=== AIM OF THE EXERCISE ===
All of the entries must be output exactly as they are.
******
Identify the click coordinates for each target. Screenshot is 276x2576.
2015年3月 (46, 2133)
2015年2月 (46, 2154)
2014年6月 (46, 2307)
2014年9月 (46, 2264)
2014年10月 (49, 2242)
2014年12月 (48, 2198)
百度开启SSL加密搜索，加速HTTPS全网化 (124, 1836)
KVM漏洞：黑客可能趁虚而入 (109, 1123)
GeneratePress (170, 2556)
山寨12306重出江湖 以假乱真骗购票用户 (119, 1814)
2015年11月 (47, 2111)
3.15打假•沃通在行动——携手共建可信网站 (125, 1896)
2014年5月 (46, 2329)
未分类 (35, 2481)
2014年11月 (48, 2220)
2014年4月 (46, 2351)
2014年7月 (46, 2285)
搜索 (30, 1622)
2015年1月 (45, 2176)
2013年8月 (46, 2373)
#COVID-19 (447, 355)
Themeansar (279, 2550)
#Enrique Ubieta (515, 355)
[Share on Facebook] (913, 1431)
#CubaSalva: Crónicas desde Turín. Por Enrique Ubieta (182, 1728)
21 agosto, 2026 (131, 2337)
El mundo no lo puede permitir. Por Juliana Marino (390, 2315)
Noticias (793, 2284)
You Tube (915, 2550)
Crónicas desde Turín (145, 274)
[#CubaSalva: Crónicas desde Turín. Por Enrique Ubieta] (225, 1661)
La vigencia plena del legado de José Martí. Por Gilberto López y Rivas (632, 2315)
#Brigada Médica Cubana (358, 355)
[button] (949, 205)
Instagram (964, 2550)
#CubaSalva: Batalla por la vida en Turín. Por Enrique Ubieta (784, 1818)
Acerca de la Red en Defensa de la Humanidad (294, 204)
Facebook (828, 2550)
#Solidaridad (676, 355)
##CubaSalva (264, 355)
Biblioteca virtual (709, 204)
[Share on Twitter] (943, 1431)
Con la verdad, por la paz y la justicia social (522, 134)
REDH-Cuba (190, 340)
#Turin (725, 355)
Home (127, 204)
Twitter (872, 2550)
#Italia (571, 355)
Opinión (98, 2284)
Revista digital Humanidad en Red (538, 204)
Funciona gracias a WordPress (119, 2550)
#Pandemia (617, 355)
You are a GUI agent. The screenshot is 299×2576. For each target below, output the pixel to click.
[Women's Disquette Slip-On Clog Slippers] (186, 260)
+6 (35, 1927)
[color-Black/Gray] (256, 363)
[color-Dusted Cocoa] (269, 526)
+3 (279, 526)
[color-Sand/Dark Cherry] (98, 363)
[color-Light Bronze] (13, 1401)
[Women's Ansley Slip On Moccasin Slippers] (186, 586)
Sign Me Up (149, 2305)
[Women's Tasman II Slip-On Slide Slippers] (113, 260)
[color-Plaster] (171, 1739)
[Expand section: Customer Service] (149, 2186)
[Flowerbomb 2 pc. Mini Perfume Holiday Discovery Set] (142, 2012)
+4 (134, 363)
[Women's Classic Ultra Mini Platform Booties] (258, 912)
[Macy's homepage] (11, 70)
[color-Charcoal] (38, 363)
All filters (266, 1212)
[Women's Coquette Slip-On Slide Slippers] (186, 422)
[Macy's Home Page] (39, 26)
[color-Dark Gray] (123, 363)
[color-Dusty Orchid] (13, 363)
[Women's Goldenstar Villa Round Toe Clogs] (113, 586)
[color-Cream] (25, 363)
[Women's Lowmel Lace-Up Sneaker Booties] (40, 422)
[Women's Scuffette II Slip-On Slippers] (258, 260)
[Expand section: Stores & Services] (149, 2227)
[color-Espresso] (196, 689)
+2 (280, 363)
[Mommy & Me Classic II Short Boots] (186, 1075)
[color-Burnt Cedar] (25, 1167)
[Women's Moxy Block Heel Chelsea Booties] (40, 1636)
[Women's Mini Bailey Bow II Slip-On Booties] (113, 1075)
******
=== WRITTEN RESPONSE ===
Identify the click coordinates for each target. Screenshot is 276x2576.
2015年3月 (46, 2133)
2015年2月 (46, 2154)
2014年6月 (46, 2307)
2014年9月 (46, 2264)
2014年10月 (49, 2242)
2014年12月 (48, 2198)
百度开启SSL加密搜索，加速HTTPS全网化 (124, 1836)
KVM漏洞：黑客可能趁虚而入 (109, 1123)
GeneratePress (170, 2556)
山寨12306重出江湖 以假乱真骗购票用户 (119, 1814)
2015年11月 (47, 2111)
3.15打假•沃通在行动——携手共建可信网站 (125, 1896)
2014年5月 (46, 2329)
未分类 (35, 2481)
2014年11月 (48, 2220)
2014年4月 (46, 2351)
2014年7月 (46, 2285)
搜索 (30, 1622)
2015年1月 (45, 2176)
2013年8月 (46, 2373)
#COVID-19 (447, 355)
Themeansar (279, 2550)
#Enrique Ubieta (515, 355)
[Share on Facebook] (913, 1431)
#CubaSalva: Crónicas desde Turín. Por Enrique Ubieta (182, 1728)
21 agosto, 2026 (131, 2337)
El mundo no lo puede permitir. Por Juliana Marino (390, 2315)
Noticias (793, 2284)
You Tube (915, 2550)
Crónicas desde Turín (145, 274)
[#CubaSalva: Crónicas desde Turín. Por Enrique Ubieta] (225, 1661)
La vigencia plena del legado de José Martí. Por Gilberto López y Rivas (632, 2315)
#Brigada Médica Cubana (358, 355)
[button] (949, 205)
Instagram (964, 2550)
#CubaSalva: Batalla por la vida en Turín. Por Enrique Ubieta (784, 1818)
Acerca de la Red en Defensa de la Humanidad (294, 204)
Facebook (828, 2550)
#Solidaridad (676, 355)
##CubaSalva (264, 355)
Biblioteca virtual (709, 204)
[Share on Twitter] (943, 1431)
Con la verdad, por la paz y la justicia social (522, 134)
REDH-Cuba (190, 340)
#Turin (725, 355)
Home (127, 204)
Twitter (872, 2550)
#Italia (571, 355)
Opinión (98, 2284)
Revista digital Humanidad en Red (538, 204)
Funciona gracias a WordPress (119, 2550)
#Pandemia (617, 355)
You are a GUI agent. The screenshot is 299×2576. For each target below, output the pixel to click.
[Women's Disquette Slip-On Clog Slippers] (186, 260)
+6 (35, 1927)
[color-Black/Gray] (256, 363)
[color-Dusted Cocoa] (269, 526)
+3 (279, 526)
[color-Sand/Dark Cherry] (98, 363)
[color-Light Bronze] (13, 1401)
[Women's Ansley Slip On Moccasin Slippers] (186, 586)
Sign Me Up (149, 2305)
[Women's Tasman II Slip-On Slide Slippers] (113, 260)
[color-Plaster] (171, 1739)
[Expand section: Customer Service] (149, 2186)
[Flowerbomb 2 pc. Mini Perfume Holiday Discovery Set] (142, 2012)
+4 (134, 363)
[Women's Classic Ultra Mini Platform Booties] (258, 912)
[Macy's homepage] (11, 70)
[color-Charcoal] (38, 363)
All filters (266, 1212)
[Women's Coquette Slip-On Slide Slippers] (186, 422)
[Macy's Home Page] (39, 26)
[color-Dark Gray] (123, 363)
[color-Dusty Orchid] (13, 363)
[Women's Goldenstar Villa Round Toe Clogs] (113, 586)
[color-Cream] (25, 363)
[Women's Lowmel Lace-Up Sneaker Booties] (40, 422)
[Women's Scuffette II Slip-On Slippers] (258, 260)
[Expand section: Stores & Services] (149, 2227)
[color-Espresso] (196, 689)
+2 (280, 363)
[Mommy & Me Classic II Short Boots] (186, 1075)
[color-Burnt Cedar] (25, 1167)
[Women's Moxy Block Heel Chelsea Booties] (40, 1636)
[Women's Mini Bailey Bow II Slip-On Booties] (113, 1075)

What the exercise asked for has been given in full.